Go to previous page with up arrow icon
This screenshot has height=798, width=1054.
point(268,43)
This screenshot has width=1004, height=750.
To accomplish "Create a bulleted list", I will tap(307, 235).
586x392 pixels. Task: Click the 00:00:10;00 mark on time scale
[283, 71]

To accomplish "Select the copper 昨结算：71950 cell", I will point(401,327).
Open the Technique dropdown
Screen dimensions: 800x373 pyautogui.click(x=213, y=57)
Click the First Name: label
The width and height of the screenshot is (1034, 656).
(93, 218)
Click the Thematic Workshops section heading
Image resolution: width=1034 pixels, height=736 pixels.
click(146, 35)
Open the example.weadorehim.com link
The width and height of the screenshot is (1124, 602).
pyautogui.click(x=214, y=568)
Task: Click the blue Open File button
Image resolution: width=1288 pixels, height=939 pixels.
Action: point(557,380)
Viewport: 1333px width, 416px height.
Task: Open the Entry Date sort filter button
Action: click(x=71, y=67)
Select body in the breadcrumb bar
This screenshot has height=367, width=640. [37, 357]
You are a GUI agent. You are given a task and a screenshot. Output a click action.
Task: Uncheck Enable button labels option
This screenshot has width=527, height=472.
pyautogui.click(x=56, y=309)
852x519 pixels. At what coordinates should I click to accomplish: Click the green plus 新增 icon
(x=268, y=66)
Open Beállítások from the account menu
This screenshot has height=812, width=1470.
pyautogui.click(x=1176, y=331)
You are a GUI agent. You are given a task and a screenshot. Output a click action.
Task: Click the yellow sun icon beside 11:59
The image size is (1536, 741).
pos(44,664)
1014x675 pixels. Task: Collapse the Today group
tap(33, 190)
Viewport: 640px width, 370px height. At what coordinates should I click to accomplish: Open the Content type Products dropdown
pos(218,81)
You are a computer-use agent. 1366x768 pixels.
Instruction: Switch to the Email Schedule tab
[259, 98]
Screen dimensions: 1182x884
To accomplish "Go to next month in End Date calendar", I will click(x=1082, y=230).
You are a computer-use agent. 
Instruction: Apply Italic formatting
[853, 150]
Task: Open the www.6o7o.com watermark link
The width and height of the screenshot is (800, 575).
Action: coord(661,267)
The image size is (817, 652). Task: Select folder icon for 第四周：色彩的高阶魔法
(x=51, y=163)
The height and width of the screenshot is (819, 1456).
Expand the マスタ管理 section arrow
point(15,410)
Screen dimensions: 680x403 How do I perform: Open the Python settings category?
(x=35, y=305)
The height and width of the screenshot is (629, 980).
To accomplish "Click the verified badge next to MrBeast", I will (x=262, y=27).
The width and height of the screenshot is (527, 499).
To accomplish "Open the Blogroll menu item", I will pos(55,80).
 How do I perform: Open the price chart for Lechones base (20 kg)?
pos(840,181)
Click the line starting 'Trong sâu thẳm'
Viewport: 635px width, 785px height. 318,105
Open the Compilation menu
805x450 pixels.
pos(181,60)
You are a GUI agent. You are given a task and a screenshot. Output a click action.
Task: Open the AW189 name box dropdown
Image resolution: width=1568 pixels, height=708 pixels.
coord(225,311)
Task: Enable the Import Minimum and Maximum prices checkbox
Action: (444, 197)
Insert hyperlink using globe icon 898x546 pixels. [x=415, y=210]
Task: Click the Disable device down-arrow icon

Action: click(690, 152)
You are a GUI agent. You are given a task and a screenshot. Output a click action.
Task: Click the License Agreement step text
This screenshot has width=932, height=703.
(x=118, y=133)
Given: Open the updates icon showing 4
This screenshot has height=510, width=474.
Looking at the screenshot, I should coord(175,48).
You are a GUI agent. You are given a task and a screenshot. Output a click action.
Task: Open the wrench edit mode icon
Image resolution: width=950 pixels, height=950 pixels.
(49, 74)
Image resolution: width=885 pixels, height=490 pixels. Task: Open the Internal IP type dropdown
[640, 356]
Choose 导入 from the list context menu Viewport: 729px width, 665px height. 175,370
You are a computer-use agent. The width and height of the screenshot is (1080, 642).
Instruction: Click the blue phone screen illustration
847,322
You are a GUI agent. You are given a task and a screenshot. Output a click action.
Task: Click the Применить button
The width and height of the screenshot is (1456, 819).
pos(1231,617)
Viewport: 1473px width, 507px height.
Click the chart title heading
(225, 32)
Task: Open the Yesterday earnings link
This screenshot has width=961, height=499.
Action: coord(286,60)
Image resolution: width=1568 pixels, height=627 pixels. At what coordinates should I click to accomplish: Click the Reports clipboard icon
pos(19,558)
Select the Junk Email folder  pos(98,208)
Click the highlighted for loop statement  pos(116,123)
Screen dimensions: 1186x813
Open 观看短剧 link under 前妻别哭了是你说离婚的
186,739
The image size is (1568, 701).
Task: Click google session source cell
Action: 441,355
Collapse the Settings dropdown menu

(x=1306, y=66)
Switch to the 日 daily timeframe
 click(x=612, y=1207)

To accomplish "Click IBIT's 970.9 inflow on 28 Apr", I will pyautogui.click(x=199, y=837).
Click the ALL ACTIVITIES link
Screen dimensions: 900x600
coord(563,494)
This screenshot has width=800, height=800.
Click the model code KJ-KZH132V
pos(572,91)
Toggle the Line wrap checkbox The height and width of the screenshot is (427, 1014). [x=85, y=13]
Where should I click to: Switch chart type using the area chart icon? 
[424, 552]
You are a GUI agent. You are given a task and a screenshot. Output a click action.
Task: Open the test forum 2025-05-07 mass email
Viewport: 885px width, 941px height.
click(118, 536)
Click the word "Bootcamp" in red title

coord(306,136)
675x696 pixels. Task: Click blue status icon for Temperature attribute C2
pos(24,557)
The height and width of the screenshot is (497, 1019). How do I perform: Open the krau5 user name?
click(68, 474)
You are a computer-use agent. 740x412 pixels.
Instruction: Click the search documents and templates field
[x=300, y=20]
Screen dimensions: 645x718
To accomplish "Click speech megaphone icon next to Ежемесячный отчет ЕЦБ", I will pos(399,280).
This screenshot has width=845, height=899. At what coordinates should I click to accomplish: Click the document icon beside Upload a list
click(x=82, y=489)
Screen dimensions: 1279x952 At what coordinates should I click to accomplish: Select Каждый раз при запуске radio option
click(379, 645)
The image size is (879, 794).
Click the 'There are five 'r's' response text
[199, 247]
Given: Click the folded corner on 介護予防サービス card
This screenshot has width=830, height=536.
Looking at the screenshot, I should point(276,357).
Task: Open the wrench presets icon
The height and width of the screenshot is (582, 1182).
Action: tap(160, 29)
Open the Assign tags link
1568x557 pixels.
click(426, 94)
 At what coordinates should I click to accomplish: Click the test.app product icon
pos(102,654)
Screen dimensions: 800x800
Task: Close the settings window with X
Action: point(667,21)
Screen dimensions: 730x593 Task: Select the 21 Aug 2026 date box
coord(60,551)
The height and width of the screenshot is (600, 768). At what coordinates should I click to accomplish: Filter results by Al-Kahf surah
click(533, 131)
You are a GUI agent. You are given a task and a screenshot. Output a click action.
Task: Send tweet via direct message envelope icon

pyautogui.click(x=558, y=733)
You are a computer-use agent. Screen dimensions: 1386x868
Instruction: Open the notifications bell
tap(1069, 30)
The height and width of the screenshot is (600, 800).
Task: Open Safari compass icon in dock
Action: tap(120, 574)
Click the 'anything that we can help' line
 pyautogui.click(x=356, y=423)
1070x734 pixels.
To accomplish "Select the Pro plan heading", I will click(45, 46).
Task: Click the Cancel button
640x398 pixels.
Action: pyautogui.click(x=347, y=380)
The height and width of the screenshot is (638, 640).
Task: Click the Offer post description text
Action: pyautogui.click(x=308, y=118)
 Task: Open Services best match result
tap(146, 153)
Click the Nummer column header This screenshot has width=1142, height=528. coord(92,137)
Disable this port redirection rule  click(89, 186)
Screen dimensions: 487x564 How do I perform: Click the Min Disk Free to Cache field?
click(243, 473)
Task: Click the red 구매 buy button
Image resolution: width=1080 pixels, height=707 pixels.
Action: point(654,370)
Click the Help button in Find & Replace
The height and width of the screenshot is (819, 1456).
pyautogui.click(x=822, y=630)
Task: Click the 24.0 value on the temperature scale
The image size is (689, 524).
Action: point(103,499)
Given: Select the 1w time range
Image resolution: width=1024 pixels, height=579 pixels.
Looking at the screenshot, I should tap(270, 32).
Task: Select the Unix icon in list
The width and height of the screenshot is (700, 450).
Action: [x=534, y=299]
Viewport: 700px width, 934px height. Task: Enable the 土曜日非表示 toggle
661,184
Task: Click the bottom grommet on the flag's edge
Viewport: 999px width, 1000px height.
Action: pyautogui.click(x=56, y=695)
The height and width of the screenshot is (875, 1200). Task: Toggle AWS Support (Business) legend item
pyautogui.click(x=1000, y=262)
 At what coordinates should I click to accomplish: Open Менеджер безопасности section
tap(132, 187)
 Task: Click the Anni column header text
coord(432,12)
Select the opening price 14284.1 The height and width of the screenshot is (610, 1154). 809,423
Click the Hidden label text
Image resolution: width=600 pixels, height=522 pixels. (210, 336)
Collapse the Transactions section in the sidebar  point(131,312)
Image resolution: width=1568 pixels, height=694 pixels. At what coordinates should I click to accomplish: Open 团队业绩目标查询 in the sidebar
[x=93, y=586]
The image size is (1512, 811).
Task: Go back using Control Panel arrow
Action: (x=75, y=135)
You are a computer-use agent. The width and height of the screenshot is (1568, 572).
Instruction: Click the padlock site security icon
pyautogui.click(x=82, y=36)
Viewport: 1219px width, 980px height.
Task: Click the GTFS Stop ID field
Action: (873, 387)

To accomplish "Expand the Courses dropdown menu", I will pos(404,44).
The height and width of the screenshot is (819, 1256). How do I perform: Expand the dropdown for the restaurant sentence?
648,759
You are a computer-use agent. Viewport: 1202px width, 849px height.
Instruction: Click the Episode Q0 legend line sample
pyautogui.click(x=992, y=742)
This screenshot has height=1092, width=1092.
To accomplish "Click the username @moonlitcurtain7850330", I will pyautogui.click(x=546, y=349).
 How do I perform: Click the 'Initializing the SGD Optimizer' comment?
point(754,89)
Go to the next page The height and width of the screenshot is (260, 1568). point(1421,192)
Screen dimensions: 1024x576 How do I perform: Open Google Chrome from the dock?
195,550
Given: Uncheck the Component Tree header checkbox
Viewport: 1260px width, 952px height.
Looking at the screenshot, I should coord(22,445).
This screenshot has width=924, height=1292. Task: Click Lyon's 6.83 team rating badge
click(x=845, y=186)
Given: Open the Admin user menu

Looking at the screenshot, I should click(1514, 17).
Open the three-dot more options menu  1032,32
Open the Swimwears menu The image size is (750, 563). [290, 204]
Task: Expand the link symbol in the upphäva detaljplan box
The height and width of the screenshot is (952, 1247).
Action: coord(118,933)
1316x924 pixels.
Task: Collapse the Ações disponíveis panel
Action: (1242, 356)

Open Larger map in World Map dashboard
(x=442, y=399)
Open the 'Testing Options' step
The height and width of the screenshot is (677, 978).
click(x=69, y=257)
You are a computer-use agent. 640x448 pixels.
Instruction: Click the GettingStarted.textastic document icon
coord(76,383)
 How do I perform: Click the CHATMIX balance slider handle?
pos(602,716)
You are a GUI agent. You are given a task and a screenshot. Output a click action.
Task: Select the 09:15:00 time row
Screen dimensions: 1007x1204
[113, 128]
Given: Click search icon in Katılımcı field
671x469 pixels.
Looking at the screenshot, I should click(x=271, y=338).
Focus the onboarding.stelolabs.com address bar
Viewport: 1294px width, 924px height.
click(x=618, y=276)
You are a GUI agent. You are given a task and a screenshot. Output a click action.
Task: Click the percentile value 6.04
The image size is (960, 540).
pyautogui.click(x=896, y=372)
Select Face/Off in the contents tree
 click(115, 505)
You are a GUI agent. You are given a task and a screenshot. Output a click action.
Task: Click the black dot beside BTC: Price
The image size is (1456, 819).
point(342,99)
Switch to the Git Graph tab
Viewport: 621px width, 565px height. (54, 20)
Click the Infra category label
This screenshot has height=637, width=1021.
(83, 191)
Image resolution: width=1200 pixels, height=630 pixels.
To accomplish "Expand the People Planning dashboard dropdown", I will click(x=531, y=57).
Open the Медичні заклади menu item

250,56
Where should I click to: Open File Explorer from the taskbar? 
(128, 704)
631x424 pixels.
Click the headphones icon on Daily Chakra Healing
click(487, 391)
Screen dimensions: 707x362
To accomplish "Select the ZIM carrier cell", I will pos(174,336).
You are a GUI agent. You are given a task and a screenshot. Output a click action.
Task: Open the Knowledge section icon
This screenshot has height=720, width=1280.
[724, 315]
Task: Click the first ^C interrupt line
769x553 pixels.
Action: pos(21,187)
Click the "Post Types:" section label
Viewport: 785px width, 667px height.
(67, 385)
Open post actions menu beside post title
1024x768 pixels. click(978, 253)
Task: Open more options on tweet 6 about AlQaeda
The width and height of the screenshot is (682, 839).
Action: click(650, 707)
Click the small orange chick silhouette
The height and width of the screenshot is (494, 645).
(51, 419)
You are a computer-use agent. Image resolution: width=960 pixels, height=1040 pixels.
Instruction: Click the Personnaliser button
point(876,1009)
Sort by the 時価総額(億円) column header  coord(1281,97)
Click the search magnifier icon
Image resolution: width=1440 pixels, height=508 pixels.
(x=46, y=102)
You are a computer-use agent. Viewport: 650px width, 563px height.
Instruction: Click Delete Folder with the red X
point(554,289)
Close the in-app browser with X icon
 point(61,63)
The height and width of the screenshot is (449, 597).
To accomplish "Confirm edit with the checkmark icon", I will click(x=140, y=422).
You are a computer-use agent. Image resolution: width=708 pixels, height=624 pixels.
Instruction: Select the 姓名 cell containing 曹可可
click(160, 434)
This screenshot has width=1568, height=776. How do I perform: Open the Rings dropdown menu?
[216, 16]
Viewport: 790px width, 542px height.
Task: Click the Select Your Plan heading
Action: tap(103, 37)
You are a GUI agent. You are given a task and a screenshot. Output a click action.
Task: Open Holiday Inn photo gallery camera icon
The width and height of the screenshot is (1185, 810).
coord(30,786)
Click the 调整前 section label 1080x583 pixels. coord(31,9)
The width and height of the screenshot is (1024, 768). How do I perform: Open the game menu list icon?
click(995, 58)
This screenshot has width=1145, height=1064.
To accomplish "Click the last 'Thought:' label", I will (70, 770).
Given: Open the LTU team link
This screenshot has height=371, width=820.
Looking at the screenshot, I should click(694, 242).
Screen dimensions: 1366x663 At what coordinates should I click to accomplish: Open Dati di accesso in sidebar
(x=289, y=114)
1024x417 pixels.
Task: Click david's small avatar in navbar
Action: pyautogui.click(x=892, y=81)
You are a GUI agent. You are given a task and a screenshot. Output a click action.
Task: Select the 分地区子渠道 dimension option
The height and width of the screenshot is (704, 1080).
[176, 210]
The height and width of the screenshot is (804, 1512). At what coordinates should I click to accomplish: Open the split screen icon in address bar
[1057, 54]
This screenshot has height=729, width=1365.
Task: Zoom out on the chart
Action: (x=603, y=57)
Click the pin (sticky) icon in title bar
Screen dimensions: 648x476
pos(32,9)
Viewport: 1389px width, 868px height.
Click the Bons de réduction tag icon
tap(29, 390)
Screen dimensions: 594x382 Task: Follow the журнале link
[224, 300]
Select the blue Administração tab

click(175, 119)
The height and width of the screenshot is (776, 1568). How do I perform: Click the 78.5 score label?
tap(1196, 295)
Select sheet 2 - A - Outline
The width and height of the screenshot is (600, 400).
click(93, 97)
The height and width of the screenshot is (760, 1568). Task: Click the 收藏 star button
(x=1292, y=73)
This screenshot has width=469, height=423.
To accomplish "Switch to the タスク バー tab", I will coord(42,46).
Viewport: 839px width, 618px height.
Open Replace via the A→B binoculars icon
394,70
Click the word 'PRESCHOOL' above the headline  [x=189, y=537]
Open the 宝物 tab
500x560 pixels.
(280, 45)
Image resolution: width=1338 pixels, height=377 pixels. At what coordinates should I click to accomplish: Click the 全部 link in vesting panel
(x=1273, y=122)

> Task goal
Find the line that contains "Open the 宝物 tab". Copy it and every line after it to the end of the records, exactly, and nothing more.

> Task solution
Open the 宝物 tab
500x560 pixels.
(280, 45)
Image resolution: width=1338 pixels, height=377 pixels. At what coordinates should I click to accomplish: Click the 全部 link in vesting panel
(x=1273, y=122)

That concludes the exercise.